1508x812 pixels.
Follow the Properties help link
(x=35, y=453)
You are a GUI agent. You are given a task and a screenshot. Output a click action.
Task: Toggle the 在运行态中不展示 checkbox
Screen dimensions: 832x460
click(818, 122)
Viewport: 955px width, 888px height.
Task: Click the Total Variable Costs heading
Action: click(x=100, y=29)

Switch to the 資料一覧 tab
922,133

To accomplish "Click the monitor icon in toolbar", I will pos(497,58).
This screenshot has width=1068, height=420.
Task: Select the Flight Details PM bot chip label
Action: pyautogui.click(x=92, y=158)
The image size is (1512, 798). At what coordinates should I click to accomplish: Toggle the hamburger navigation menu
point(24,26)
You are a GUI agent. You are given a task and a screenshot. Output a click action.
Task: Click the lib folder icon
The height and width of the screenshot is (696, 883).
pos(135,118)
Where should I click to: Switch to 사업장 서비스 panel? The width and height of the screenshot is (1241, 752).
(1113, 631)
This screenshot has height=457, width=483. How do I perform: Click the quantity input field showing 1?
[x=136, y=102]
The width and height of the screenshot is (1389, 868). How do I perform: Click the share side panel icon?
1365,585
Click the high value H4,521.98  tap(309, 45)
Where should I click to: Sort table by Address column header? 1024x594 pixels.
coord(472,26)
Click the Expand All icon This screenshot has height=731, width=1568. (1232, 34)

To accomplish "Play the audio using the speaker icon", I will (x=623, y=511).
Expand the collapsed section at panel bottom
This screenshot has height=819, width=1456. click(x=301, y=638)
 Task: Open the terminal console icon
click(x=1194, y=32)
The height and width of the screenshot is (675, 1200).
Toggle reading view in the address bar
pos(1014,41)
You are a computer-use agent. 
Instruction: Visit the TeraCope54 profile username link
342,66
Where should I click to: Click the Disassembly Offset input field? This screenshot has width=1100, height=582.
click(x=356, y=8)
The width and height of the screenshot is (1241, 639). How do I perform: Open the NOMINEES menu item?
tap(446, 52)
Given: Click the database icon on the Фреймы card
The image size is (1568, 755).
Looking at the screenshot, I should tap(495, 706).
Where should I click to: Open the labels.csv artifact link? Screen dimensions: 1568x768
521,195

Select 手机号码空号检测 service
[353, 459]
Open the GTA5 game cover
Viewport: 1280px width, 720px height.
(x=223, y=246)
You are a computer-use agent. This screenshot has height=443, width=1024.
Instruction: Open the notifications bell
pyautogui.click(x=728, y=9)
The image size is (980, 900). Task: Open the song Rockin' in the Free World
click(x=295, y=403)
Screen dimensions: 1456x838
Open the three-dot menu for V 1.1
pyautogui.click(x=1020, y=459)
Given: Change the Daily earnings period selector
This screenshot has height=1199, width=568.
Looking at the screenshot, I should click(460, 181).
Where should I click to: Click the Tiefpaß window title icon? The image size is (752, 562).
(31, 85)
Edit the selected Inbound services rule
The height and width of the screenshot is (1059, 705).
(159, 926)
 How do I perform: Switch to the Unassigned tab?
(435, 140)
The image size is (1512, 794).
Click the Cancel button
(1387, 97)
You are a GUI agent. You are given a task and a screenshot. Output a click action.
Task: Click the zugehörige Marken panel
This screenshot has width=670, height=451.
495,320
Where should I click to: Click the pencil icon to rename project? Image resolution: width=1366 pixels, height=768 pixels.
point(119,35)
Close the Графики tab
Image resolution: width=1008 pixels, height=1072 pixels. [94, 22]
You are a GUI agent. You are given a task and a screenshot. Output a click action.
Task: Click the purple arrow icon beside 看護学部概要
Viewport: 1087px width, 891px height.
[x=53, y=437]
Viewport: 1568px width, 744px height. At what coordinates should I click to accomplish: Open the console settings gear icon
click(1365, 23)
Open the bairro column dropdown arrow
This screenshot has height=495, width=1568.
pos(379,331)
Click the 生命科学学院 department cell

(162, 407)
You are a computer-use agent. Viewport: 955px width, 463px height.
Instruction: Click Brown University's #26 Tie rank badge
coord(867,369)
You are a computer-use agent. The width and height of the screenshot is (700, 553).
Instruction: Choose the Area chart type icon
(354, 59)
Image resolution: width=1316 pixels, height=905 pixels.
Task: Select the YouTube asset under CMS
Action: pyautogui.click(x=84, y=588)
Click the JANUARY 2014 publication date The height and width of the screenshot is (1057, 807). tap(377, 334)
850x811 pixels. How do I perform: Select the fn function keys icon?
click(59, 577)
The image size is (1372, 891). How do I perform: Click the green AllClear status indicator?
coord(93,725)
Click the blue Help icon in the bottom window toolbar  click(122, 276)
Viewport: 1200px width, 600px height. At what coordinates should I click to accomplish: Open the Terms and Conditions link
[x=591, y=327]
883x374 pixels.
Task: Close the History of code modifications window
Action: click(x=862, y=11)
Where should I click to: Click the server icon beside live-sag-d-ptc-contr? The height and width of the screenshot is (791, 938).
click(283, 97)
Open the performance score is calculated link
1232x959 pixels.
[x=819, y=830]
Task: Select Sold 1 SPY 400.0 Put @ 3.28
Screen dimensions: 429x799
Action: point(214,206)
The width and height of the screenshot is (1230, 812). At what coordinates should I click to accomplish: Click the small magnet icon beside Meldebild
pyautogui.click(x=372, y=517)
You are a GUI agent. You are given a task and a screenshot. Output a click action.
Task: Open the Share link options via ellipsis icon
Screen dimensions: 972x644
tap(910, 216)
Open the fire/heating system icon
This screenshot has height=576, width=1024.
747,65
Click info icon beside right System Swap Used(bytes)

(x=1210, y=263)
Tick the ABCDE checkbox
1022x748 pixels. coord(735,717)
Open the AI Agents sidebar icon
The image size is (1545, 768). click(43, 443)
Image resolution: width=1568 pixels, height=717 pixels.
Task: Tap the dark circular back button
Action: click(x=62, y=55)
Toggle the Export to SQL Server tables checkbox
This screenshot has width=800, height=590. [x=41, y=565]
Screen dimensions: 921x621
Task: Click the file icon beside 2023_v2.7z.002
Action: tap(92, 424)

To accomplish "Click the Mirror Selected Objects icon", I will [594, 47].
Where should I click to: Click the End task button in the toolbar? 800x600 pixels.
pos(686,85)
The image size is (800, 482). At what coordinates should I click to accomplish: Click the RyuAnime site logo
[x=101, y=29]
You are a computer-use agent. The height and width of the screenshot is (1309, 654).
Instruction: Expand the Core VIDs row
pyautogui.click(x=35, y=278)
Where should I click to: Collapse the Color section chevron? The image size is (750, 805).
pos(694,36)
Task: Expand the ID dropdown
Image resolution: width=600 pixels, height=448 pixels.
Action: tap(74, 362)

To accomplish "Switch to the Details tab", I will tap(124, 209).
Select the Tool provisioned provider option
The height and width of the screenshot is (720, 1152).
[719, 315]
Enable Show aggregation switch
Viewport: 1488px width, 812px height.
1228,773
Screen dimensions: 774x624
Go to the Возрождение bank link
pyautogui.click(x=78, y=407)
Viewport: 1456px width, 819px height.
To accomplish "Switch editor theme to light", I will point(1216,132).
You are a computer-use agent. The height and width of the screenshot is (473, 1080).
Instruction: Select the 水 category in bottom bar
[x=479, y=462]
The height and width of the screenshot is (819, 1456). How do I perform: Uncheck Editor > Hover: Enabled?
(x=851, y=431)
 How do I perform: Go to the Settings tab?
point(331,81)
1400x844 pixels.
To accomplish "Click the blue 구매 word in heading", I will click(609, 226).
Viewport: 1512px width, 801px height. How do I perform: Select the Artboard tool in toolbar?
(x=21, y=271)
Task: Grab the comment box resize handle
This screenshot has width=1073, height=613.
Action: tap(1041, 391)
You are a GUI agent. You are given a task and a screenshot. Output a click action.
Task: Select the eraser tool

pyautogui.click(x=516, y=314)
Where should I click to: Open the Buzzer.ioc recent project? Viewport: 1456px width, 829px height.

__Stated exercise__
Update the material above so that "hamburger navigation menu" becomes "side navigation menu" and nothing else changes.

__Correct answer__
1508x812 pixels.
Follow the Properties help link
(x=35, y=453)
You are a GUI agent. You are given a task and a screenshot. Output a click action.
Task: Toggle the 在运行态中不展示 checkbox
Screen dimensions: 832x460
click(818, 122)
Viewport: 955px width, 888px height.
Task: Click the Total Variable Costs heading
Action: click(x=100, y=29)

Switch to the 資料一覧 tab
922,133

To accomplish "Click the monitor icon in toolbar", I will pos(497,58).
This screenshot has width=1068, height=420.
Task: Select the Flight Details PM bot chip label
Action: pyautogui.click(x=92, y=158)
The image size is (1512, 798). At what coordinates should I click to accomplish: Toggle the side navigation menu
point(24,26)
You are a GUI agent. You are given a task and a screenshot. Output a click action.
Task: Click the lib folder icon
The height and width of the screenshot is (696, 883).
pos(135,118)
Where should I click to: Switch to 사업장 서비스 panel? The width and height of the screenshot is (1241, 752).
(1113, 631)
This screenshot has height=457, width=483. How do I perform: Click the quantity input field showing 1?
[x=136, y=102]
The width and height of the screenshot is (1389, 868). How do I perform: Click the share side panel icon?
1365,585
Click the high value H4,521.98  tap(309, 45)
Where should I click to: Sort table by Address column header? 1024x594 pixels.
coord(472,26)
Click the Expand All icon This screenshot has height=731, width=1568. (1232, 34)

To accomplish "Play the audio using the speaker icon", I will (x=623, y=511).
Expand the collapsed section at panel bottom
This screenshot has height=819, width=1456. click(x=301, y=638)
 Task: Open the terminal console icon
click(x=1194, y=32)
The height and width of the screenshot is (675, 1200).
Toggle reading view in the address bar
pos(1014,41)
You are a computer-use agent. 
Instruction: Visit the TeraCope54 profile username link
342,66
Where should I click to: Click the Disassembly Offset input field? This screenshot has width=1100, height=582.
click(x=356, y=8)
The width and height of the screenshot is (1241, 639). How do I perform: Open the NOMINEES menu item?
tap(446, 52)
Given: Click the database icon on the Фреймы card
The image size is (1568, 755).
Looking at the screenshot, I should tap(495, 706).
Where should I click to: Open the labels.csv artifact link? Screen dimensions: 1568x768
521,195

Select 手机号码空号检测 service
[353, 459]
Open the GTA5 game cover
Viewport: 1280px width, 720px height.
(x=223, y=246)
You are a computer-use agent. This screenshot has height=443, width=1024.
Instruction: Open the notifications bell
pyautogui.click(x=728, y=9)
The image size is (980, 900). Task: Open the song Rockin' in the Free World
click(x=295, y=403)
Screen dimensions: 1456x838
Open the three-dot menu for V 1.1
pyautogui.click(x=1020, y=459)
Given: Change the Daily earnings period selector
This screenshot has height=1199, width=568.
Looking at the screenshot, I should click(460, 181).
Where should I click to: Click the Tiefpaß window title icon? The image size is (752, 562).
(31, 85)
Edit the selected Inbound services rule
The height and width of the screenshot is (1059, 705).
(159, 926)
 How do I perform: Switch to the Unassigned tab?
(435, 140)
The image size is (1512, 794).
Click the Cancel button
(1387, 97)
You are a GUI agent. You are given a task and a screenshot. Output a click action.
Task: Click the zugehörige Marken panel
This screenshot has width=670, height=451.
495,320
Where should I click to: Click the pencil icon to rename project? Image resolution: width=1366 pixels, height=768 pixels.
point(119,35)
Close the Графики tab
Image resolution: width=1008 pixels, height=1072 pixels. [94, 22]
You are a GUI agent. You are given a task and a screenshot. Output a click action.
Task: Click the purple arrow icon beside 看護学部概要
Viewport: 1087px width, 891px height.
[x=53, y=437]
Viewport: 1568px width, 744px height. At what coordinates should I click to accomplish: Open the console settings gear icon
click(1365, 23)
Open the bairro column dropdown arrow
This screenshot has height=495, width=1568.
pos(379,331)
Click the 生命科学学院 department cell

(162, 407)
You are a computer-use agent. Viewport: 955px width, 463px height.
Instruction: Click Brown University's #26 Tie rank badge
coord(867,369)
You are a computer-use agent. The width and height of the screenshot is (700, 553).
Instruction: Choose the Area chart type icon
(354, 59)
Image resolution: width=1316 pixels, height=905 pixels.
Task: Select the YouTube asset under CMS
Action: pyautogui.click(x=84, y=588)
Click the JANUARY 2014 publication date The height and width of the screenshot is (1057, 807). tap(377, 334)
850x811 pixels. How do I perform: Select the fn function keys icon?
click(59, 577)
The image size is (1372, 891). How do I perform: Click the green AllClear status indicator?
coord(93,725)
Click the blue Help icon in the bottom window toolbar  click(122, 276)
Viewport: 1200px width, 600px height. At what coordinates should I click to accomplish: Open the Terms and Conditions link
[x=591, y=327]
883x374 pixels.
Task: Close the History of code modifications window
Action: click(x=862, y=11)
Where should I click to: Click the server icon beside live-sag-d-ptc-contr? The height and width of the screenshot is (791, 938).
click(283, 97)
Open the performance score is calculated link
1232x959 pixels.
[x=819, y=830]
Task: Select Sold 1 SPY 400.0 Put @ 3.28
Screen dimensions: 429x799
Action: point(214,206)
The width and height of the screenshot is (1230, 812). At what coordinates should I click to accomplish: Click the small magnet icon beside Meldebild
pyautogui.click(x=372, y=517)
You are a GUI agent. You are given a task and a screenshot. Output a click action.
Task: Open the Share link options via ellipsis icon
Screen dimensions: 972x644
tap(910, 216)
Open the fire/heating system icon
This screenshot has height=576, width=1024.
747,65
Click info icon beside right System Swap Used(bytes)

(x=1210, y=263)
Tick the ABCDE checkbox
1022x748 pixels. coord(735,717)
Open the AI Agents sidebar icon
The image size is (1545, 768). click(43, 443)
Image resolution: width=1568 pixels, height=717 pixels.
Task: Tap the dark circular back button
Action: click(x=62, y=55)
Toggle the Export to SQL Server tables checkbox
This screenshot has width=800, height=590. [x=41, y=565]
Screen dimensions: 921x621
Task: Click the file icon beside 2023_v2.7z.002
Action: tap(92, 424)

To accomplish "Click the Mirror Selected Objects icon", I will [594, 47].
Where should I click to: Click the End task button in the toolbar? 800x600 pixels.
pos(686,85)
The image size is (800, 482). At what coordinates should I click to accomplish: Click the RyuAnime site logo
[x=101, y=29]
You are a computer-use agent. The height and width of the screenshot is (1309, 654).
Instruction: Expand the Core VIDs row
pyautogui.click(x=35, y=278)
Where should I click to: Collapse the Color section chevron? The image size is (750, 805).
pos(694,36)
Task: Expand the ID dropdown
Image resolution: width=600 pixels, height=448 pixels.
Action: tap(74, 362)

To accomplish "Switch to the Details tab", I will tap(124, 209).
Select the Tool provisioned provider option
The height and width of the screenshot is (720, 1152).
[719, 315]
Enable Show aggregation switch
Viewport: 1488px width, 812px height.
1228,773
Screen dimensions: 774x624
Go to the Возрождение bank link
pyautogui.click(x=78, y=407)
Viewport: 1456px width, 819px height.
To accomplish "Switch editor theme to light", I will point(1216,132).
You are a computer-use agent. The height and width of the screenshot is (473, 1080).
Instruction: Select the 水 category in bottom bar
[x=479, y=462]
The height and width of the screenshot is (819, 1456). How do I perform: Uncheck Editor > Hover: Enabled?
(x=851, y=431)
 How do I perform: Go to the Settings tab?
point(331,81)
1400x844 pixels.
To accomplish "Click the blue 구매 word in heading", I will click(609, 226).
Viewport: 1512px width, 801px height. How do I perform: Select the Artboard tool in toolbar?
(x=21, y=271)
Task: Grab the comment box resize handle
This screenshot has width=1073, height=613.
Action: tap(1041, 391)
You are a GUI agent. You are given a task and a screenshot. Output a click action.
Task: Select the eraser tool

pyautogui.click(x=516, y=314)
Where should I click to: Open the Buzzer.ioc recent project? Viewport: 1456px width, 829px height.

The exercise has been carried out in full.